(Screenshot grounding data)
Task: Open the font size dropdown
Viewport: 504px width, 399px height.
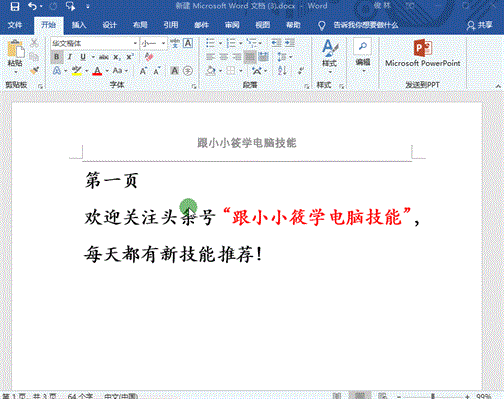Action: 163,43
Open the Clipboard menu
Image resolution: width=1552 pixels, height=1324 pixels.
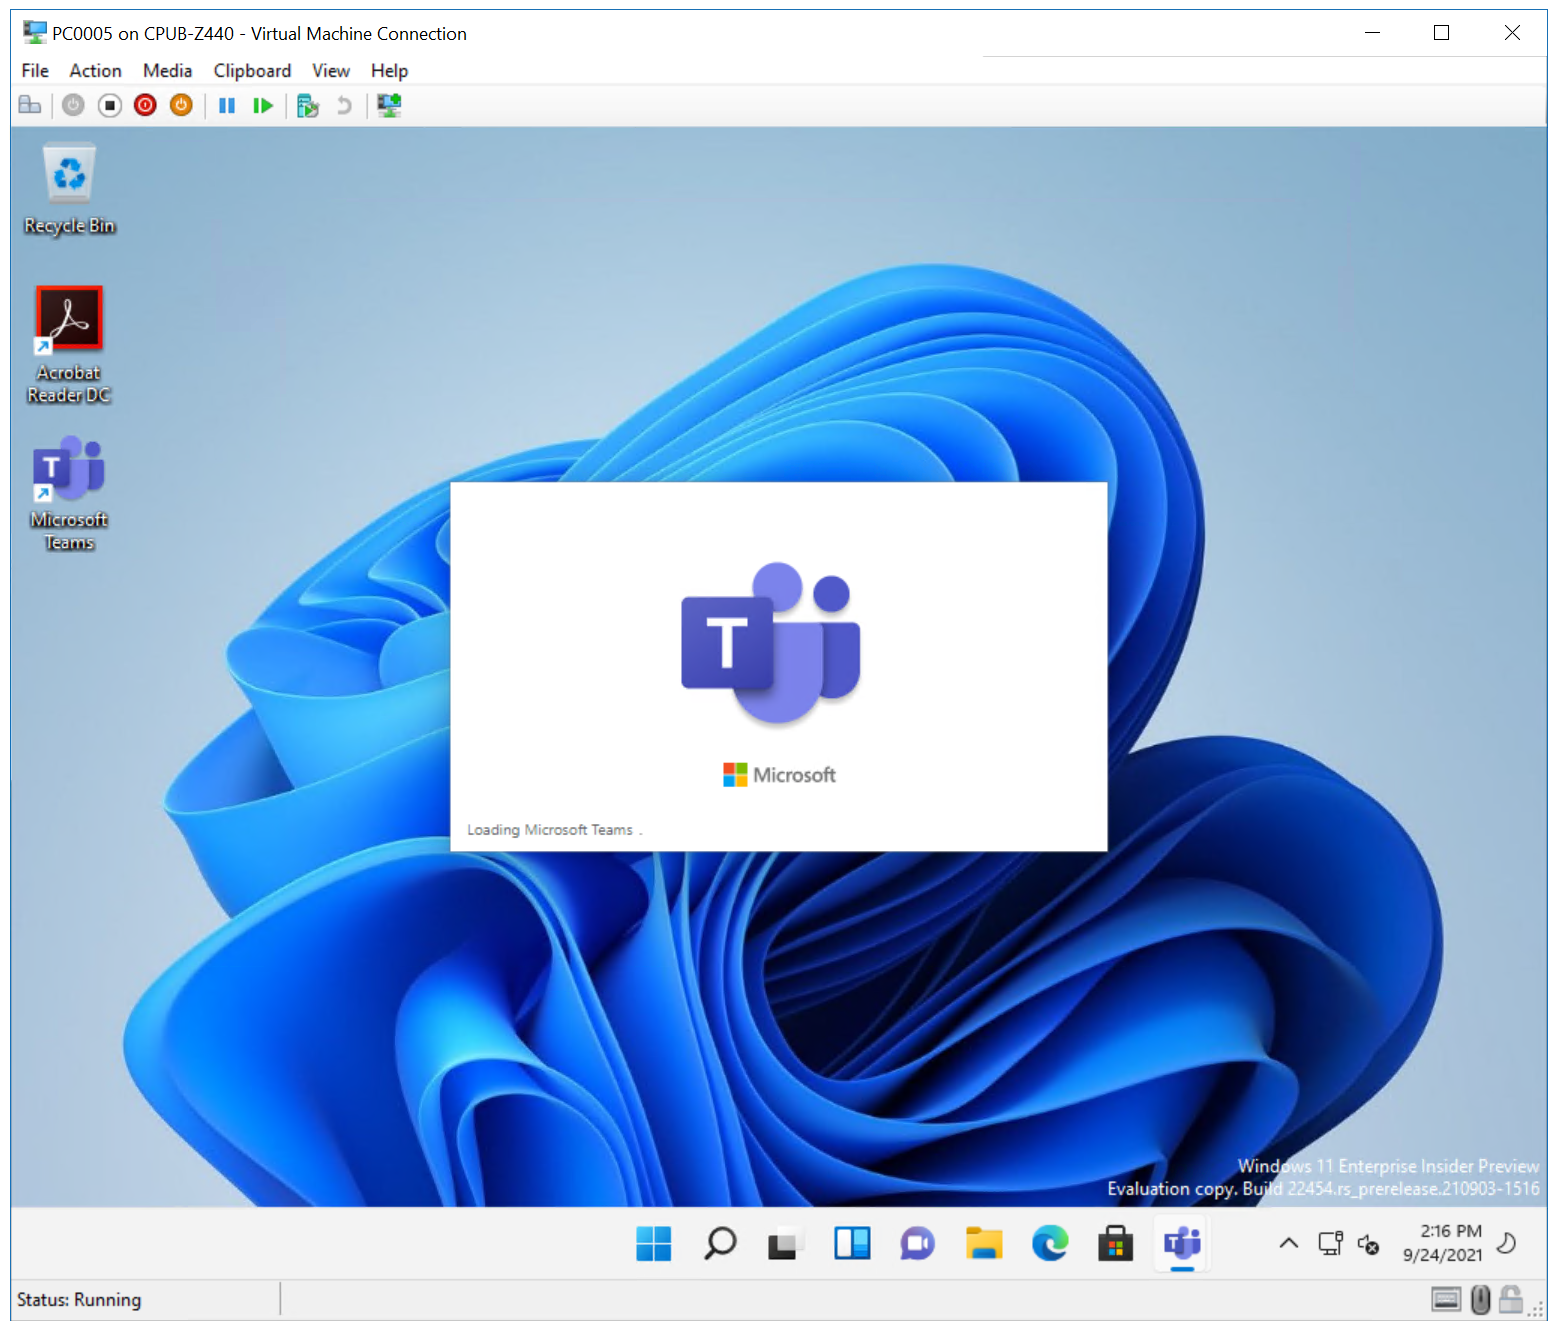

Task item: Pictures stay out, but every record above is to be returned exactly.

Answer to this exercise:
Task: Open the font size dropdown
Viewport: 504px width, 399px height.
Action: 163,43
Open the Clipboard menu
Image resolution: width=1552 pixels, height=1324 pixels.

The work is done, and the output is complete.